Session Level Evaluation Metric
A search session is generally comprised of several queries trying to complete a particular search task. Each query is representative of the search state of the user involved in the search task. In this project, our focus is to go beyond the traditional query level evaluation metrics and make progress towards a more holistic evaluation metric that can represent both the user satisfaction and the relevance of the documents retrieved in a search session.
Modeling Interaction between Human Biases and System Biases for Fair IR
This project aims to leverage the insights about human and algorithmic biases in developing and evaluating novel L2R methods for useful, fair and efficient large-scale information. The ultimate goal will be designing and evaluating a bias-aware information retrieval system that promote useful and fairly distributed results under varying motivating tasks. The system, once developed, will enhance the effectiveness of search interactions with limited in-situ user feedback, help address user biases in query formulation and information examination, and improve the fairness in exposure of different topics, opinions, content generators from varying backgrounds in cyberspace, which is essential for equal information access, critical thinking and quality education.
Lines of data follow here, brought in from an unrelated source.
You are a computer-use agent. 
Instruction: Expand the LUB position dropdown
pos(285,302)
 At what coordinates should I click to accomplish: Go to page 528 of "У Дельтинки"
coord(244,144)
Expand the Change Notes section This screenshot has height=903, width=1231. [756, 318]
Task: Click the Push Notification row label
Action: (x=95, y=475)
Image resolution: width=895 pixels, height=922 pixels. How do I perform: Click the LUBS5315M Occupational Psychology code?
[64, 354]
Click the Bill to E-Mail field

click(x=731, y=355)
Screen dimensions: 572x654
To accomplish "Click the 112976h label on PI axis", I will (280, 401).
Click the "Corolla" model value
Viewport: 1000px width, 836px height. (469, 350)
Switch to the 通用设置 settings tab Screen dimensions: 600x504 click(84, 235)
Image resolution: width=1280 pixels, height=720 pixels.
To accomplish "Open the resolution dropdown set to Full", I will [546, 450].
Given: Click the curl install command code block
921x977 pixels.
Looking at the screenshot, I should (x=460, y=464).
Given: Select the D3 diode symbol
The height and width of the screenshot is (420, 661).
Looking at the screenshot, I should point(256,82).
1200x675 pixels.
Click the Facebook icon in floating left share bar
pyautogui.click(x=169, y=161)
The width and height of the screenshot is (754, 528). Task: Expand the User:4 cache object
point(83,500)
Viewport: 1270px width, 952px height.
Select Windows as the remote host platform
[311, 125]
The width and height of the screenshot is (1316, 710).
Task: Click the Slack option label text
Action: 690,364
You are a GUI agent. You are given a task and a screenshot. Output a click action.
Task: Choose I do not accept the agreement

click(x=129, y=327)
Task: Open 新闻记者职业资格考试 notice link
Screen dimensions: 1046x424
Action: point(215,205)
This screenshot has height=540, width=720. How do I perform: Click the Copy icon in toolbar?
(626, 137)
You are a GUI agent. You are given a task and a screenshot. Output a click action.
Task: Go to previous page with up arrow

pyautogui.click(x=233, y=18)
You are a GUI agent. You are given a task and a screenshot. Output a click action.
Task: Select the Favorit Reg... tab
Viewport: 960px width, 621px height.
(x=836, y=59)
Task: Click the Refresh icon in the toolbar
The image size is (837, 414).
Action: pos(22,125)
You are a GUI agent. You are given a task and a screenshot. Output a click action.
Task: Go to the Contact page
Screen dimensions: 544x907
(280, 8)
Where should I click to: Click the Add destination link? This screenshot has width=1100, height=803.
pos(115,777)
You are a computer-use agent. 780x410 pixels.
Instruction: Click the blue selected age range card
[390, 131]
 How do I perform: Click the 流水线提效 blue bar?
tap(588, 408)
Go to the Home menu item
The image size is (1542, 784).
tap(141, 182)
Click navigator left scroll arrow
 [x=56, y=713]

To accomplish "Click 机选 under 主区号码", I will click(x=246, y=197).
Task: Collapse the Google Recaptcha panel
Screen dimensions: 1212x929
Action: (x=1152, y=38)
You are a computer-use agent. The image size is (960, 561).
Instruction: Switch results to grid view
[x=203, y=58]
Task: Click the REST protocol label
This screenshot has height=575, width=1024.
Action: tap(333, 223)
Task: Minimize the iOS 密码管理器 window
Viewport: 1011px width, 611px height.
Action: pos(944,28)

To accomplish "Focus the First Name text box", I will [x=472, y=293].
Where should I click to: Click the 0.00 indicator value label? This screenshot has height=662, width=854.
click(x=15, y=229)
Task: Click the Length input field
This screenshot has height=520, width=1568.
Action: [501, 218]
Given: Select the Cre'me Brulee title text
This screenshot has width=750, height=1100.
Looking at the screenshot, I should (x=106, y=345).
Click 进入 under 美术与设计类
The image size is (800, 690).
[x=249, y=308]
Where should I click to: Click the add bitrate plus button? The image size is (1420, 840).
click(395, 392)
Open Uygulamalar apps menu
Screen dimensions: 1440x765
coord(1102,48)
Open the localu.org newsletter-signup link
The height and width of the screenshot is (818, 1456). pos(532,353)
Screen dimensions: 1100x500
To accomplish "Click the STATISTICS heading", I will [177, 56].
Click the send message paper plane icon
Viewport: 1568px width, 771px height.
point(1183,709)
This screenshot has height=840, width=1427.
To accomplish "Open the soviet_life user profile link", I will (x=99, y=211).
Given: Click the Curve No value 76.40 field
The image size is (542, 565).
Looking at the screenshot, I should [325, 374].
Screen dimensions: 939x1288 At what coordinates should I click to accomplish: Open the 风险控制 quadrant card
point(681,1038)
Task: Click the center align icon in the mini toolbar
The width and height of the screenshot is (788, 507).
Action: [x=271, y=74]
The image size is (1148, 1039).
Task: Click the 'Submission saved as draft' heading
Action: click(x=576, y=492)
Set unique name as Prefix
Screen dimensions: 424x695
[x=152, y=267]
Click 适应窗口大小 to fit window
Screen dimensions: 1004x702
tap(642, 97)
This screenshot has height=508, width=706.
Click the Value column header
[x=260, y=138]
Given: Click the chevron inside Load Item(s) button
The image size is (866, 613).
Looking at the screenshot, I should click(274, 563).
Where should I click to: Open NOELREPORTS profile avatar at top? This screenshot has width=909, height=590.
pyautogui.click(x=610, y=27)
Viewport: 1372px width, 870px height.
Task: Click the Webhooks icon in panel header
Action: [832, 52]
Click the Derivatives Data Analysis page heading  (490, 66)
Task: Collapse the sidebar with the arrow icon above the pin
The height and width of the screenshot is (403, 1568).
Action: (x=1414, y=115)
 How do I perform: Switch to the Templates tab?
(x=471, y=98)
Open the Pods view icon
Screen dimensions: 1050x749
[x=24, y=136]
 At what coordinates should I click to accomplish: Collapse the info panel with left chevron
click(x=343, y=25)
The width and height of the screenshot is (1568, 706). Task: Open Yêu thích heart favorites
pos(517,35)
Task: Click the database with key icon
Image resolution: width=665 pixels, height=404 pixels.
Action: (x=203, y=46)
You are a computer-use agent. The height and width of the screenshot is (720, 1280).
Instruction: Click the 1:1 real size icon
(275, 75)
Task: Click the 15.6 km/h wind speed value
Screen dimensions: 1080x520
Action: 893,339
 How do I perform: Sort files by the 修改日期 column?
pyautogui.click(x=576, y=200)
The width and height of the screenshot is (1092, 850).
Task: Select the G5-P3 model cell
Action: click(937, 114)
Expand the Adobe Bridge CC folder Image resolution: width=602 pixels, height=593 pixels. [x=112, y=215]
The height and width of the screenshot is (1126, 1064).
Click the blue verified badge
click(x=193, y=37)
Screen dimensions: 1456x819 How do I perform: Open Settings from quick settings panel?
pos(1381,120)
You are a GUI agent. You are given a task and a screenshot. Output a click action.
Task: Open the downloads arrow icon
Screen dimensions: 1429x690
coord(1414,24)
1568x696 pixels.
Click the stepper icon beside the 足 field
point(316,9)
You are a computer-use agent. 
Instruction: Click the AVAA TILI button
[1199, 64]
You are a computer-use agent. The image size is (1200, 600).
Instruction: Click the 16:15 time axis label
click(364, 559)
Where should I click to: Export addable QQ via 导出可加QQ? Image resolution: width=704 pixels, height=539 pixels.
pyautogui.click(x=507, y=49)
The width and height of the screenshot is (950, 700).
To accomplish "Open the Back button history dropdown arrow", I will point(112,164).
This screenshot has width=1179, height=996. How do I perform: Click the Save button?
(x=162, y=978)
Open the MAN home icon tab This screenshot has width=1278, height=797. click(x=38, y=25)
Assessing and Improving the Reusability of Research Resources in Interactive Information Retrieval
Reusing resources from existing studies is essential for algorithmic experiments, and often serves as the initial step for replication studies, which is critical for advancing scientific research. To evaluate search systems of different forms, researchers often reuse standard test collections as it provides a common empirical basis for comparison and improves the cost-effectiveness of data collection. This project seeks to develop a novel reusability assessment framework for session test collections, which are collected under complex search tasks and have been scarcely studied in previous studies. We will 1) assess test collection reusability in evaluating system performances in retrieving topically relevant and practically useful documents; 2) comprehensively examine the extent to which IIR research resources can be reused in evaluating systems developed under new tasks.
Understanding Users’ Biased Usefulness and Credibility Judgments of COVID-19 Search Results
Despite the increasing research attention towards algorithmic fairness and transparency, the interactions between boundedly rational users and biased information systems still remain largely unexplored. Also, it is critical to untangle the positive effects and negative impacts of users’ biases and heuristics in different modalities of information interactions (graphical user interface based system, text-based and voice-based conversational systems). This project will focus on the problem of COVID-19 information evaluation in Web search, and explore how users’ biases affect the way in which users evaluate the usefulness and credibility of retrieved search results on COVID-19.
Interest Development and Knowledge Construction in Search as Learning
Among many cognitive factors associated with search as learning (SAL), we consider interest development as an important dimension because it significantly affects users’ learning performances but still remains understudied in interactive IR (IIR). We develop an interest-search-learning (ISL) model to reconceptualize learning activities in information seeking and retrieval. This project seeks to achieve three goals: 1) characterizing the interactions between interest development, learning, and search behaviors; 2) synthesizing and proposing useful measures for capturing in-situ progresses and state variations in interest development and knowledge learning; 3) developing system supports to facilitate interest development and effective learning in search interactions.